Anyone 18 and under can receive grab-and-go breakfast and lunch Monday through Friday at Mills or San Mateo (shown above).

San Mateo Union High School District

Anyone 18 and under can receive grab-and-go breakfast and lunch Monday through Friday at Mills or San Mateo (shown above).

Allison Cohen, Staff Reporter

San Mateo Union High School District
Anyone 18 and under can receive grab-and-go breakfast and lunch Monday through Friday at Mills (shown above) or San Mateo.

Amid unprecedented times and uncertainty during the COVID-19 pandemic, the San Mateo Union High School District (SMUHSD) has been a resource to support students and families who may be struggling to get food on the table. Beginning March 16, free meals have been accessible to anyone 18 or under Monday through Friday at Mills and San Mateo. These meals are intended to help families provide food for their children at a time when they’ve lost important incomes.

Assistant Principal Michele Fichera is proud of the reach of this program as it helps hundreds of community members every day.

“Right before spring break there was a Friday … and they had given out over 500 [meals] across the district at those two sites, so that was pretty substantial,” Fichera said.

The goal of this program has been to help as many people as possible and is a no-strings-attached way for anyone under 18 to access free food. No identification or personal information is needed to benefit. Food assistance programs are available not only through SMUHSD but also through districts across the Bay Area providing similar services.

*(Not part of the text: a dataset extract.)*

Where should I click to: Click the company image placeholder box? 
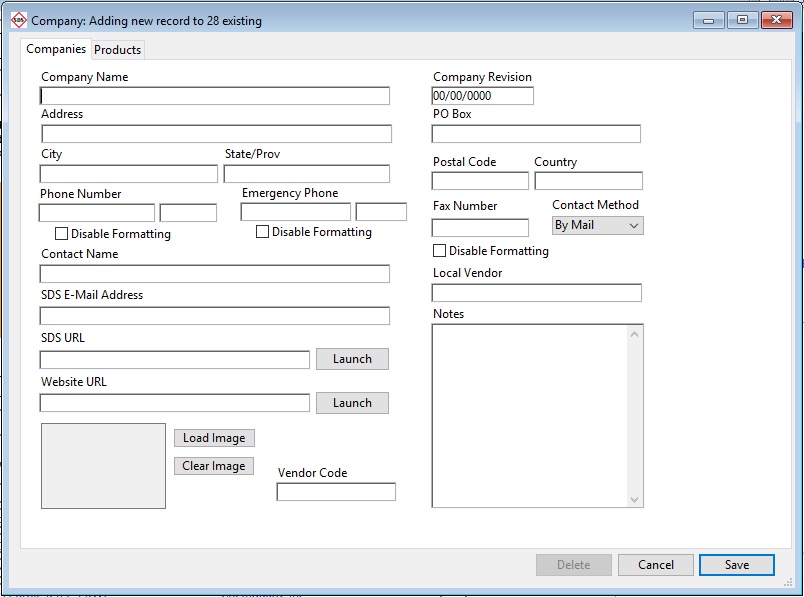pos(103,466)
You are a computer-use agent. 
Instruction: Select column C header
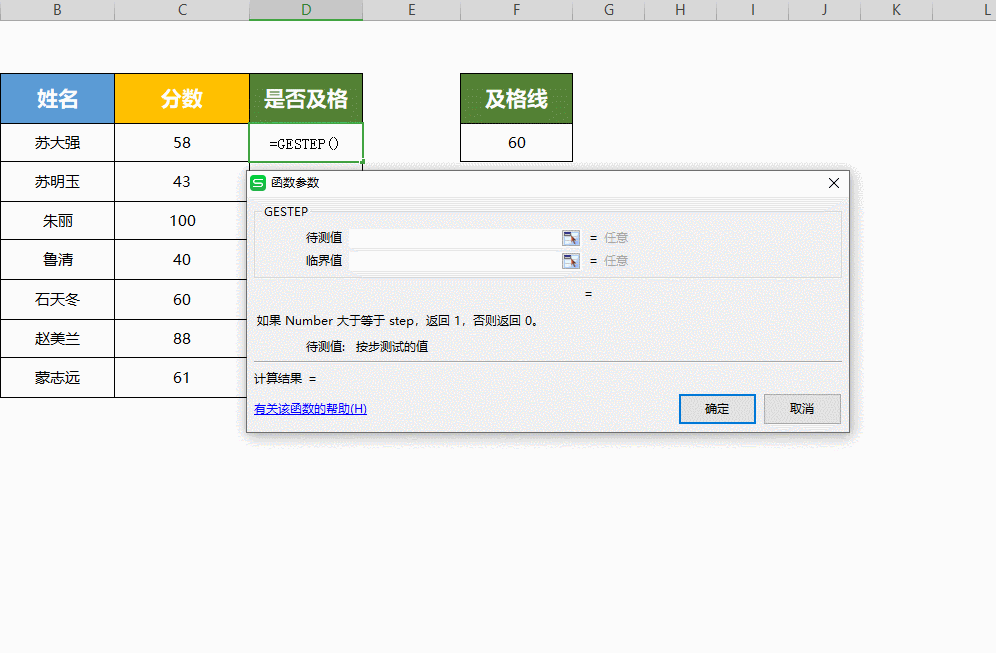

“It’s pretty cool because … it’s a hard time but you really see the efforts of everybody coming together to try the best that they can to help,” Fichera said.

With the closure of all California public schools for the rest of this academic year and the forced readjustments of students and staff to online schooling, the community is dealing with difficult changes. 

The Food Pickup program was set to end May 1, before news of school closures for the rest of the year. The continuation of this program is uncertain, but a definite possibility.

“Now that school is over … maybe it’ll continue,” Fichera said.

Luckily, Burlingame has always continued the free and reduced lunch program throughout the summer, meaning the school will continue to receive federal funding for food throughout the year, as well as the continued support from other places like the Parents’ Group.

“Normally we provide food also during summer school, so maybe it will go into the summer,” Fichera said.

In a time of confusion and chaos, the Food Pickup program aims to help students and families maintain some consistency in knowing they can access food each week. While many are struggling, it is important that people in the community are aware of the resources available to them and know how to access them.

“We do have resources to help and support and we don’t always know who might need it,” Fichera said.